Mid-Columbia Spring Chinook
Fishing to Close

by Al Thomas
The Columbian, May 2, 2017

2017 Fish Forecast: Total return of Salmonids to the Columbia River Washington and Oregon announced Tuesday they will not extend spring chinook salmon fishing in the Columbia River between Bonneville Dam and the state boundary line east of Umatilla, Ore.

Friday is the final day of salmon angling in that stretch of the river, yet due to the slow movement of chinook up the Columbia catch has been minimal. A hearing to extend the season was anticipated.
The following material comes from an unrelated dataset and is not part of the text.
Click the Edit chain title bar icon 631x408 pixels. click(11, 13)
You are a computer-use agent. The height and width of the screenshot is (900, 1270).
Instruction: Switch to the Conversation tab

The Washington and Oregon departments of Fish and Wildlife released an announcement stating: "Although few fish have been caught in this area to date, passage of spring chinook at Bonneville Dam remains very low. The joint staff will be closely monitoring the status of the upriver spring chinook run and will recommend a hearing to consider the recreational spring chinook fishery upstream of Bonneville Dam as soon as possible.''

Through Monday, the count for the season at Bonneville Dam was 3,816 adult spring chinook. The 10-year average cumulative count through May 1 is 63,327.

The upper Columbia-Snake spring chinook forecast is 160,400. Anglers in the lower Columbia caught 6,482 upper Columbia-Snake spring chinook in sport seasons that ended April 23.

The allocation for the stretch of the river from Bonneville Dam to the state line is 850 spring chinook.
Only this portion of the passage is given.